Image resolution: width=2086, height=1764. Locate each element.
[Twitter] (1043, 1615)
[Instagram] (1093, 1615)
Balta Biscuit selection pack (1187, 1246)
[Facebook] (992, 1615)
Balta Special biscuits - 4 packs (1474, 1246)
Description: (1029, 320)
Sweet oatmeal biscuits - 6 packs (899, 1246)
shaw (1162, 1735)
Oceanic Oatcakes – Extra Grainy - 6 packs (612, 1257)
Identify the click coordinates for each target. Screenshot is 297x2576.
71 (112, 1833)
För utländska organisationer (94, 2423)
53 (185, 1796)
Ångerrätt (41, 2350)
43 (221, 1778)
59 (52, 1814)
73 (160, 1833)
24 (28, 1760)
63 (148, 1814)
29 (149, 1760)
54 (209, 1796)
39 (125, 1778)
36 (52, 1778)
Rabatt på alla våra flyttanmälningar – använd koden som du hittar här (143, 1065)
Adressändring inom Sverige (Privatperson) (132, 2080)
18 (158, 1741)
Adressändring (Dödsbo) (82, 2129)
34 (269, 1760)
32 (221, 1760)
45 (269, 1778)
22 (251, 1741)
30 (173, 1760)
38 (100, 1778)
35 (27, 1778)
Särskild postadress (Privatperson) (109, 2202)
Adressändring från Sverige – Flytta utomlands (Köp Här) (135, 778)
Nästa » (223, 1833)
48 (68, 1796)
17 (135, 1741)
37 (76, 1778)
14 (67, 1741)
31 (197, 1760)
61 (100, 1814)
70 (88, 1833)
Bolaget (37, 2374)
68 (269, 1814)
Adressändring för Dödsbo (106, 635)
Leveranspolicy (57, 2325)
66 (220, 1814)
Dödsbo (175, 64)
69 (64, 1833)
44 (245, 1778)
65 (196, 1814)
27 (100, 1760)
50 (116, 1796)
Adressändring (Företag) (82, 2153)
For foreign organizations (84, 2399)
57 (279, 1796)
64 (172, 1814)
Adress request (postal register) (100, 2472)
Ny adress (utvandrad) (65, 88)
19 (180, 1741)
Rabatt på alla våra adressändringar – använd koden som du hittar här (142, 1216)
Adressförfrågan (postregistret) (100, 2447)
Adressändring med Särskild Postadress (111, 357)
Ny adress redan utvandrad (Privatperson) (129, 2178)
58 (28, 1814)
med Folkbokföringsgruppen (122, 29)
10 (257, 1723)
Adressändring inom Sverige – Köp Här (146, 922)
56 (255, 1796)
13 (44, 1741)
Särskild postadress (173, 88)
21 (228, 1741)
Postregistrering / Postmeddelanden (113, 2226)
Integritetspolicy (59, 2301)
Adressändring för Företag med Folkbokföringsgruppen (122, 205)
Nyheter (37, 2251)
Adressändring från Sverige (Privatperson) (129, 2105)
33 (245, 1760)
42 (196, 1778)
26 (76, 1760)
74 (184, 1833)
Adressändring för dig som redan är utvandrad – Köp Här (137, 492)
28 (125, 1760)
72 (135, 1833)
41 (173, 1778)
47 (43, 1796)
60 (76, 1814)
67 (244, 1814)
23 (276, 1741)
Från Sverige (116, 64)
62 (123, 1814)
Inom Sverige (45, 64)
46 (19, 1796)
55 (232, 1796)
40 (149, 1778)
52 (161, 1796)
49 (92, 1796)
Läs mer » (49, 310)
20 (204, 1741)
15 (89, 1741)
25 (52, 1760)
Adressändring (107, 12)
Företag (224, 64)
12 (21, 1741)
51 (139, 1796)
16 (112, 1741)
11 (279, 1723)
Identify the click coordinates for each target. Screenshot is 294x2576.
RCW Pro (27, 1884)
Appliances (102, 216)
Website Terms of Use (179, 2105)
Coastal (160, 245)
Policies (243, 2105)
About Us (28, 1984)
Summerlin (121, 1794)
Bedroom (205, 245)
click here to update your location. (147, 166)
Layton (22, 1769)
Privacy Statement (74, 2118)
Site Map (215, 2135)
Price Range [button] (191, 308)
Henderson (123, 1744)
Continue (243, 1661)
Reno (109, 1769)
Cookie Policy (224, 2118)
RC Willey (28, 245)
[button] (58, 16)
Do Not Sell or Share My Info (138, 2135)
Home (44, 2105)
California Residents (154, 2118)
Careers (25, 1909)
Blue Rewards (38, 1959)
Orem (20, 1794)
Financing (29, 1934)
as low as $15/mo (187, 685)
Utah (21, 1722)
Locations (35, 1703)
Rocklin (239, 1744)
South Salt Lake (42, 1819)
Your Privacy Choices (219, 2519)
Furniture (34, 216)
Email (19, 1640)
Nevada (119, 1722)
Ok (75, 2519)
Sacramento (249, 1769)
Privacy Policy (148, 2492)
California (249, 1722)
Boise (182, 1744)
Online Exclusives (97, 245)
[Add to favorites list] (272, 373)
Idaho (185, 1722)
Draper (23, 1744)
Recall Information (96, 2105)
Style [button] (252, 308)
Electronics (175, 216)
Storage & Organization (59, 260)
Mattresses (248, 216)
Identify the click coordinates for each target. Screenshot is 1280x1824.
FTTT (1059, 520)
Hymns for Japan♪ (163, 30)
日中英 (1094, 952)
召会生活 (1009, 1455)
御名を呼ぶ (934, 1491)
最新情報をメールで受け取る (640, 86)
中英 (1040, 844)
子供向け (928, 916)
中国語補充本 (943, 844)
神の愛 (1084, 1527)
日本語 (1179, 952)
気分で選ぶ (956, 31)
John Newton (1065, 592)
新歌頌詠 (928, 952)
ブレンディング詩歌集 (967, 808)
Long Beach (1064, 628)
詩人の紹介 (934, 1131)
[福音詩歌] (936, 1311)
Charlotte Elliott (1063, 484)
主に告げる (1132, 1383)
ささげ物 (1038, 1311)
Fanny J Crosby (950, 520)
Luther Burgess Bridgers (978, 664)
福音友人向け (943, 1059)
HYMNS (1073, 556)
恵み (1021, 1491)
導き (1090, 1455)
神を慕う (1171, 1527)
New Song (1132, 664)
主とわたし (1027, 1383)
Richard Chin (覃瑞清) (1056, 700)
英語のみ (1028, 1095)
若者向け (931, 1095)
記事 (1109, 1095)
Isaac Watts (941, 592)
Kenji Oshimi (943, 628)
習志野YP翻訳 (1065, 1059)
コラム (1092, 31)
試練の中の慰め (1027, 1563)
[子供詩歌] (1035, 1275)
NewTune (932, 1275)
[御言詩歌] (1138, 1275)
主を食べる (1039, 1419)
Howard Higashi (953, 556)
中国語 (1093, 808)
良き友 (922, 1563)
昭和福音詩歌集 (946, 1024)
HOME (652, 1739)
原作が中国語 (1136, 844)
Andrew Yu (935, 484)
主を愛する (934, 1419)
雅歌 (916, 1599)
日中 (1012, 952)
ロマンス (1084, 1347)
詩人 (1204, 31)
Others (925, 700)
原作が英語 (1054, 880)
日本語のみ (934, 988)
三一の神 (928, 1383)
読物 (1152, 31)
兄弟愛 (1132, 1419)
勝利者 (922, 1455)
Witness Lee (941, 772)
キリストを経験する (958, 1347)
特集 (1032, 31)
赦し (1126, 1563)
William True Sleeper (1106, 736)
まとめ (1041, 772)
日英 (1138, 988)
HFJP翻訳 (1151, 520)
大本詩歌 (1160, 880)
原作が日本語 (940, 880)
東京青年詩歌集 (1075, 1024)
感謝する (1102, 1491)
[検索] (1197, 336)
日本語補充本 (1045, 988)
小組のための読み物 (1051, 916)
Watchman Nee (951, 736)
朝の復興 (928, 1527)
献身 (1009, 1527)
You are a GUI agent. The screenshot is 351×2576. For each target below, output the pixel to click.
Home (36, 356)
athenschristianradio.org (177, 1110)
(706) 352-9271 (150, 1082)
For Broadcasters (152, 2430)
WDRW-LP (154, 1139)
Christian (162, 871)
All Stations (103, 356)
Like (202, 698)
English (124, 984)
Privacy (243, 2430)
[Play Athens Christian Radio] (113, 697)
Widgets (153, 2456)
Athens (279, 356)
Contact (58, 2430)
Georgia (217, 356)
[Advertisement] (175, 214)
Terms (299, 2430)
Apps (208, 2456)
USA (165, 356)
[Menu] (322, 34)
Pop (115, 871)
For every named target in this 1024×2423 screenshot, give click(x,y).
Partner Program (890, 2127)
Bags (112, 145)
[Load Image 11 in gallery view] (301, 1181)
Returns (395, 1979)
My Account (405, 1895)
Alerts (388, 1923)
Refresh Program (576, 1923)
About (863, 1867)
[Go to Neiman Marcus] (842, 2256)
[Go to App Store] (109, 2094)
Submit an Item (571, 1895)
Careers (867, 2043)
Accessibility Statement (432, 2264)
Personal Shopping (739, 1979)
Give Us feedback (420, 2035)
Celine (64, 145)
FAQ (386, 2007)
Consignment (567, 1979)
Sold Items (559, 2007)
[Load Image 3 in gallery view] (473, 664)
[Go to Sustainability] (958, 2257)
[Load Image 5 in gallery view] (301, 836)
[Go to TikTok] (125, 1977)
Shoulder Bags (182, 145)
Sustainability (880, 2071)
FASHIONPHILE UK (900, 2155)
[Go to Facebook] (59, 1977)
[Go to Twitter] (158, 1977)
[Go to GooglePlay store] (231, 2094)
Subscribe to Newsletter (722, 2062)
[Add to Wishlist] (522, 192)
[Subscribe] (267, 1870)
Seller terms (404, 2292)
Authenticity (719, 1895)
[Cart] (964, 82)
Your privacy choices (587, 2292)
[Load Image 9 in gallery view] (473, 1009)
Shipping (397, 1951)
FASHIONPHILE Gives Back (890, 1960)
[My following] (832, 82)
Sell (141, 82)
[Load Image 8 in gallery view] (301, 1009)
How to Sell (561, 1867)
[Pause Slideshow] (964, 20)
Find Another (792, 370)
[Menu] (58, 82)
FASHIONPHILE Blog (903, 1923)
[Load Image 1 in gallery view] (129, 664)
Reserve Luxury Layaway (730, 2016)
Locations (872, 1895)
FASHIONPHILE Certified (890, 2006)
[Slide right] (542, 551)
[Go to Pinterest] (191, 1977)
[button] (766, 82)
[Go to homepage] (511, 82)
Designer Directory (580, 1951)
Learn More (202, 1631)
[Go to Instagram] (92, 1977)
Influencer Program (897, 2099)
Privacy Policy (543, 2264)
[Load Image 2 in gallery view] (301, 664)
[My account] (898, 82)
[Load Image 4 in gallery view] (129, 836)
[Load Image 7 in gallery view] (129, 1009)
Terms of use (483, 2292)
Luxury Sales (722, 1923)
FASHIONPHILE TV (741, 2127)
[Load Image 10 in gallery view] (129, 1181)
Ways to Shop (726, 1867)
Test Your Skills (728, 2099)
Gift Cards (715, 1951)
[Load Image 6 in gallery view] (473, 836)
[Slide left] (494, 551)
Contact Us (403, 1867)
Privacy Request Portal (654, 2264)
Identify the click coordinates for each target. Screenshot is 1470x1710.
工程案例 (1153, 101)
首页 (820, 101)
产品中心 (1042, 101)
☆ ☆ ☆ ☆
WHAT THE TASK REQUIRES »
Find and copy each line above holding "Subscribe".

ANSWER BOX »
Subscribe to Newsletter (722, 2062)
[Subscribe] (267, 1870)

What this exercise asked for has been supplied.